I primi e gli unici che in questo modo hanno riqualificato 630 colleghi con tre lamentele. 3 su 630. Gli stessi strumenti sono stati messi gratuitamente a disposizione di 40 disoccupati over 45 con corsi finanziati dalla regione. Siamo in sostanza il sindacato che agisce nel concreto per cambiare ma anche per esporre pubblicamente cosa bolle nella nostra pentola. A Stampa romana la formazione professionale e’ diventata un perno di un sindacato moderno e concreto, rinnovato, capace di attrarre e usare le professionalità di grande livello presenti all’interno della categoria.

E, consentitemi, digitale significa anche il passaggio elettorale che abbiamo vissuto. Un passaggio anche quello necessario e concreto, replicabile e sviluppabile anche in occasioni che non siano le elezioni, uno strumento formidabile di democrazia e di partecipazione i cui effetti riscontro in un dato banale ma chiaro: siamo tornati a crescere come iscritti, tornando sopra quota 3mila, 3117 iscritti.

La formazione centrata sui modi di produrre crea nuove comunità trasversali tra iscritti e non iscritti al sindacato, tra dipendenti e lavoratori autonomi, tra giornalismo e mondi simili, filmaker, comunicatori, tutti utili alla causa comune.
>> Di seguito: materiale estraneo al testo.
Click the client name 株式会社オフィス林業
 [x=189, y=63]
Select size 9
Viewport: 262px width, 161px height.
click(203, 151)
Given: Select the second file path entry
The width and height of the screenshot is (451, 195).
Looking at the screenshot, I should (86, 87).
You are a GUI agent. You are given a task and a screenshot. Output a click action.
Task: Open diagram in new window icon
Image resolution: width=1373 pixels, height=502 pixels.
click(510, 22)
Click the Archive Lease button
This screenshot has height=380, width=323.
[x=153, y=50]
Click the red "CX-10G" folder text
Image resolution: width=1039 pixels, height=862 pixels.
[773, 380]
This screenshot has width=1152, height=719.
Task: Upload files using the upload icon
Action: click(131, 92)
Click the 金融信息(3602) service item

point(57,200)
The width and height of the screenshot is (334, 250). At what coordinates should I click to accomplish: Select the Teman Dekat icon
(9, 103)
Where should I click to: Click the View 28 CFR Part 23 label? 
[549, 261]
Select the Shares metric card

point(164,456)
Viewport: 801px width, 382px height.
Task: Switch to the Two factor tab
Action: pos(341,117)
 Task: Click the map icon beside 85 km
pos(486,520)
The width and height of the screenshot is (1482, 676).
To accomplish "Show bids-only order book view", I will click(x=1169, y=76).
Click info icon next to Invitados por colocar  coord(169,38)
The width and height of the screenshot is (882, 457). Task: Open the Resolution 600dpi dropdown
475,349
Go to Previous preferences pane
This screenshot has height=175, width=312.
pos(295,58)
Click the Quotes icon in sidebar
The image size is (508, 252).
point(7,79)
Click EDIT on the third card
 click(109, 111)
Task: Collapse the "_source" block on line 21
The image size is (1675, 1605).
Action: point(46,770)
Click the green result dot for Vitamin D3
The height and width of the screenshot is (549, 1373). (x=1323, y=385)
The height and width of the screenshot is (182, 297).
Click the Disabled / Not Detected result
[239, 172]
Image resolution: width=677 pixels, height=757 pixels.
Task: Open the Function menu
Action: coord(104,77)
L’esempio più calzante e’ stato il mojo festival, tutto dedicato all’informazione prodotta con smartphone. 1300 iscritti ai tre giorni di corsi, 700 partecipanti, un successo senza se e senza, tutto organizzato da noi e dai filmaker, una prima volta assoluta, un lavoro coordinato anche con l’università La Sapienza, il Coris, e le due scuole di giornalismo della Lumsa e Luiss, uno spicchio essenziale di rinnovamento e di proiezione per il futuro. Li’ c’erano molte cose interessanti e soprattutto l’ambizione di trovare opportunità di lavoro pagate decentemente con un prodotto fatto bene.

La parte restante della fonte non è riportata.